Part 5: Constructing a 99% Confidence Interval for $p_1 - p_2$

We are asked to construct a 99% confidence interval for the difference between the proportions of successful challenges by men ($p_1$) and women ($p_2$).

Step 1: Define Proportions and Samples

Let:

• $p_1$ = proportion of successful challenges by men
• $p_2$ = proportion of successful challenges by women

Given data### Part 5: Constructing a 99% Confidence Interval for $p_1 - p_2$

We are asked to construct a 99% confidence interval for the difference between the proportions of successful challenges by men ($p_1$) and women ($p_2$).

Step 1: Define Proportions and Samples

Let:

• $p_1$ = proportion of successful challenges by men
• $p_2$ = proportion of successful challenges by women

Given

• Men: $n_1 = 1386$, successful challenges $x_1 = 426$
• Women: $n_2 = 754$, successful challenges $x_2 = 227$

Step 2: Calculate Sample Proportions

$\hat{p}_1 = \frac{x_1}{n_1} = \frac{426}{1386} \approx 0.3073$ $\hat{p}_2 = \frac{x_2}{n_2} = \frac{227}{754} \approx 0.3013$

Step 3: Calculate the Standard Error

The standard error for the difference of proportions ($p_1 - p_2$) is calculated as: $SE = \sqrt{\frac{\hat{p}_1(1 - \hat{p}_1)}{n_1} + \frac{\hat{p}_2(1 - \hat{p}_2)}{n_2}}$

Substitute the values: $SE = \sqrt{\frac{0.3073 \times (1 - 0.3073)}{1386} + \frac{0.3013 \times (1 - 0.3013)}{754}}$

Calculating each part: $SE \approx \sqrt{\frac{0.3073 \times 0.6927}{1386} + \frac{0.3013 \times 0.6987}{754}}$ $SE \approx \sqrt{\frac{0.2127}{1386} + \frac{0.2105}{754}}$ $SE \approx \sqrt{0.0001535 + 0.0002792}$ $SE \approx \sqrt{0.0004327}$ $SE \approx 0.0208$

Step 4: Find the Critical Value

For a 99% confidence level, the critical z-value is approximately 2.576.

Step 5: Construct the Confidence Interval

The confidence interval for $p_1 - p_2$ is: $(\hat{p}_1 - \hat{p}_2) \pm z \times SE$ $= (0.3073 - 0.3013) \pm 2.576 \times 0.0208$ $= 0.0060 \pm 0.0536$

Step 6: Calculate the Interval

$0.0060 - 0.0536 < p_1 - p_2 < 0.0060 + 0.0536$ $-0.0476 < p_1 - p_2 < 0.0596$

Conclusion for Part 5

The 99% confidence interval for $p_1 - p_2$ is: $-0.048 < p_1 - p_2 < 0.060$

Since this interval includes zero, it supports the conclusion from the hypothesis test that there is no significant difference in the success rates of challenges by men and women.

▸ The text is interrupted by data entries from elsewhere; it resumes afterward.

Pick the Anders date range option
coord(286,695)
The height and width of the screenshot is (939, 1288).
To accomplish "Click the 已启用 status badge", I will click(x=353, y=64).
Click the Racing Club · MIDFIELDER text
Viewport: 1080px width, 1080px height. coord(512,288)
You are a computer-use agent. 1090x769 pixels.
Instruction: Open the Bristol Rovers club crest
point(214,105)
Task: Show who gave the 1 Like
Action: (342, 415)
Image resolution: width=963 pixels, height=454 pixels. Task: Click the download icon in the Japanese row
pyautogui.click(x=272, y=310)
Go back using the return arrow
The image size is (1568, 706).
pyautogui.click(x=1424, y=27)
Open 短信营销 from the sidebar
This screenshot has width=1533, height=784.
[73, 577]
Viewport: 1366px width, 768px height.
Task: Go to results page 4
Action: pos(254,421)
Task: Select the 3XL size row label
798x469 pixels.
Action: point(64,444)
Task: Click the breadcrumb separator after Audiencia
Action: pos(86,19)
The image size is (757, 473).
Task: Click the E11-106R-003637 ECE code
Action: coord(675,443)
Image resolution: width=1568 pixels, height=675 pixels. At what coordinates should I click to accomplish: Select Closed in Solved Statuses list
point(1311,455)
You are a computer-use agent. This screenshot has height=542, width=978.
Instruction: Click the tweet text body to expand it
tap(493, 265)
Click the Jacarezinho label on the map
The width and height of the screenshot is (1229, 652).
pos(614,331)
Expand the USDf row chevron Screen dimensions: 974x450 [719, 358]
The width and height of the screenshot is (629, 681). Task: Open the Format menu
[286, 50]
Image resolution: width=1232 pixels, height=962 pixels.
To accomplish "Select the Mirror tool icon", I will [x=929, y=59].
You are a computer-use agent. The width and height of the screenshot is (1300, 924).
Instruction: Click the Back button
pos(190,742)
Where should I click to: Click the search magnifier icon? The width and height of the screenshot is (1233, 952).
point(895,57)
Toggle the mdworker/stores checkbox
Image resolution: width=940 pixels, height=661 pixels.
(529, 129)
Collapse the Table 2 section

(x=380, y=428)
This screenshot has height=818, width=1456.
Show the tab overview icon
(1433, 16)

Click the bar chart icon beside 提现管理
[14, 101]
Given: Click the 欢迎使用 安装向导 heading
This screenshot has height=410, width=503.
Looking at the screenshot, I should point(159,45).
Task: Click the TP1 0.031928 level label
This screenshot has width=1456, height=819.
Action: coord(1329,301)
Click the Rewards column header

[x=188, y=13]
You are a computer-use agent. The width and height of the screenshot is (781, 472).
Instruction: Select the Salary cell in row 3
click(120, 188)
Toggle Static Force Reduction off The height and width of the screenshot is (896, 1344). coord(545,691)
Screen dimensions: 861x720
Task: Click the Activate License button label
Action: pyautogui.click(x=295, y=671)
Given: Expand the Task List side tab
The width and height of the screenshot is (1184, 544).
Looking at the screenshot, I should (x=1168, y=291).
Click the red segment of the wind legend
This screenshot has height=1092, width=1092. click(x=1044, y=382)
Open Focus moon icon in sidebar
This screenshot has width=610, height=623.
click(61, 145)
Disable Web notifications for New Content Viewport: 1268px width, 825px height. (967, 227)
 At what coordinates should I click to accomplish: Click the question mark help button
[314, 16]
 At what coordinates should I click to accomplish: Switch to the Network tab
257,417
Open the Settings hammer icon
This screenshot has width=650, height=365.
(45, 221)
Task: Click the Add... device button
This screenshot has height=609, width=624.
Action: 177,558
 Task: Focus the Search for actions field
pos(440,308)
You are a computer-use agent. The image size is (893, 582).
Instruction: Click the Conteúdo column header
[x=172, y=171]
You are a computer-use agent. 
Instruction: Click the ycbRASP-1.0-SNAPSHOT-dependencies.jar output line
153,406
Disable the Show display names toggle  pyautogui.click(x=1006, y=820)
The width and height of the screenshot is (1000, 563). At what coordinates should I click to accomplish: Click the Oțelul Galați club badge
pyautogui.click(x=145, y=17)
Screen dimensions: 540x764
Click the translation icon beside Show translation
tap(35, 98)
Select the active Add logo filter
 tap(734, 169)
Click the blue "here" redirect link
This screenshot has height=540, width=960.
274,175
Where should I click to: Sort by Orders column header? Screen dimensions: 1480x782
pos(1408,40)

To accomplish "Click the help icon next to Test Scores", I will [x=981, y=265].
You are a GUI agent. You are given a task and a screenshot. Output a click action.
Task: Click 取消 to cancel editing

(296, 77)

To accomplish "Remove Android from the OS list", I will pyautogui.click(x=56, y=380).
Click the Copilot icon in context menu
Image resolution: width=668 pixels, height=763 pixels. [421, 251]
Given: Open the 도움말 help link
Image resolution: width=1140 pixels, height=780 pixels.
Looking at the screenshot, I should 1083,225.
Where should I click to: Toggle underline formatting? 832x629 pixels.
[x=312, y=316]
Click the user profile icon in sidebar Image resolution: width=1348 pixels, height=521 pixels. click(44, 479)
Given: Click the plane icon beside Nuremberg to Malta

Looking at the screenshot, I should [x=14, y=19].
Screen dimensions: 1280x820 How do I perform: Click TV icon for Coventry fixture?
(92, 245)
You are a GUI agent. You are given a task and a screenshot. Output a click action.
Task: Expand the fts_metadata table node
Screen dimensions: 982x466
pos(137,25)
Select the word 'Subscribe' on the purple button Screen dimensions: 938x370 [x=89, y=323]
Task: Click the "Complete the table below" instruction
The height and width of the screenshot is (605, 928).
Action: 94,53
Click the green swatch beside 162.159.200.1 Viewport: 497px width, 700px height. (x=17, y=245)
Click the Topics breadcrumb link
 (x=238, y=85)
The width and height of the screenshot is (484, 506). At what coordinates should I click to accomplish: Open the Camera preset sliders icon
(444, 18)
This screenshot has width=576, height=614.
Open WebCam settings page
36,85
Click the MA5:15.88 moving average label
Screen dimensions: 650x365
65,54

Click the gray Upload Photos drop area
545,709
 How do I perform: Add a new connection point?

Would you like additional clarification on any part of this solution?

Follow-up Questions

1. What does it mean for an interval to contain zero in hypothesis testing?
2. How does the confidence interval support the hypothesis test's outcome?
3. Why is a 99% confidence interval wider than a 95% interval?
4. How would changing the significance level to 0.05 affect the test?
5. Can you explain why the critical z-value is 2.576 for a 99% confidence level?

Tip

In hypothesis testing, always ensure your test statistic and confidence interval calculations match the required significance level to accurately interpret results.